Women reach menopause at an average age of almost 52. However, if all patients were to stop taking OCs by the age of 52, half of them would still experience menses.³⁵ As long as the patient has remained a healthy nonsmoker and is doing well on OCs, it is safe for her to continue until the age of 55. Most women will have become menopausal by then, at which time hormone replacement therapy (HRT) can be initiated. If the patient continues to menstruate after discontinuing OCs at age 55, she can reinitiate them for an additional year. Another option is to measure follicle-stimulating hormone (FSH) levels at the end of the patient’s last pill-free interval.^36-38 Levels exceeding 20 mIU/mL suggest—but do not confirm—that menopause has occurred.

Conclusion

As ovarian function becomes increasingly erratic during the perimenopausal years, a number of gynecologic disorders may occur that have both a physical and an emotional impact. These include menorrhagia or other abnormal uterine bleeding, fibroid growth, ovarian cysts, sleep disruption, depression, and vasomotor symptoms. For this reason, I recommend OC therapy for healthy nonsmokers as they enter this transition and look for any disorder that may be alleviated by oral contraceptives.
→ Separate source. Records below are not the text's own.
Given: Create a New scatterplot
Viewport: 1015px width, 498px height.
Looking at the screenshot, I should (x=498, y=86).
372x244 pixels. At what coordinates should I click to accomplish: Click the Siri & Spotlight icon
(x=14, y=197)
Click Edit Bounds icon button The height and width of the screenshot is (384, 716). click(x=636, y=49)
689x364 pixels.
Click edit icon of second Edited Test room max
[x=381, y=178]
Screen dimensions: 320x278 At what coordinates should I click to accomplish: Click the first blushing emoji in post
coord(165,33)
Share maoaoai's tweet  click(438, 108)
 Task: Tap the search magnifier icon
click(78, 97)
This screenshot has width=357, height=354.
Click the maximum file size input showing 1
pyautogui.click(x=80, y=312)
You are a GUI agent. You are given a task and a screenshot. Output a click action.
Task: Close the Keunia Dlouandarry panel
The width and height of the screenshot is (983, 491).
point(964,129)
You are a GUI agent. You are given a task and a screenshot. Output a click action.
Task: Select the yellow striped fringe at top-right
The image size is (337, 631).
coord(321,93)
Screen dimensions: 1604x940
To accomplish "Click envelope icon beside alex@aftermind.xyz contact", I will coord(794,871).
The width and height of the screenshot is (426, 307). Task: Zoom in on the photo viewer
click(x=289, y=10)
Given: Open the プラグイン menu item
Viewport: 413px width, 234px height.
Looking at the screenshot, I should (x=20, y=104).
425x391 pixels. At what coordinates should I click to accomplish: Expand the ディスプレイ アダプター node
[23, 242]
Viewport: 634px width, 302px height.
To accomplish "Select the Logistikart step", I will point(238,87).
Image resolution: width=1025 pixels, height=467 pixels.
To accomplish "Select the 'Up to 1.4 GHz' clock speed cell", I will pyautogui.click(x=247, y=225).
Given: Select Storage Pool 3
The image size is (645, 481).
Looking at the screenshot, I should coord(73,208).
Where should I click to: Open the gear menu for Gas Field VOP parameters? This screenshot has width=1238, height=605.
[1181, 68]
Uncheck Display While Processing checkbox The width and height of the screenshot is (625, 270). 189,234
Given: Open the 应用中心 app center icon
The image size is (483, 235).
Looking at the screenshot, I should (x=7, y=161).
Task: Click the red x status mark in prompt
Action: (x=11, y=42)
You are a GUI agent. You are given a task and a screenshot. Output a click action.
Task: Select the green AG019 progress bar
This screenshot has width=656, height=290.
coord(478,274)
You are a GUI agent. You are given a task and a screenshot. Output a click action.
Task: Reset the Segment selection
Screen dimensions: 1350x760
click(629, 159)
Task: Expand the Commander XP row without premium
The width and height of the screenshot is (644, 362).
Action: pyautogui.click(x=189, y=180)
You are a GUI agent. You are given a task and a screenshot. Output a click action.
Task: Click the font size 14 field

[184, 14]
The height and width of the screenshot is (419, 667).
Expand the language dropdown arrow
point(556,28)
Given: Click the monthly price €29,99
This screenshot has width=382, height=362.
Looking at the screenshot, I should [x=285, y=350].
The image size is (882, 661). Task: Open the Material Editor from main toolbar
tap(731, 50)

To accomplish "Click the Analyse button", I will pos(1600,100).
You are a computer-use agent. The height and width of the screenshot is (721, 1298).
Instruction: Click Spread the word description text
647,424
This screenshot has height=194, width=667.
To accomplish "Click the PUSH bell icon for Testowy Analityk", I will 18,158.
Before initiating OC therapy, it is important to ascertain what misconceptions—if any—the patient has about their use and to counsel her about their likely side effects. Scheduling a follow-up visit at the end of the second cycle of pills is a good way of ensuring compliance and tailoring the therapy to the patient’s needs. Among the ways OC regimens can be adjusted is by extending the number of days that pills are taken—while reducing the pill-free interval to less than 7 days—to diminish side effects.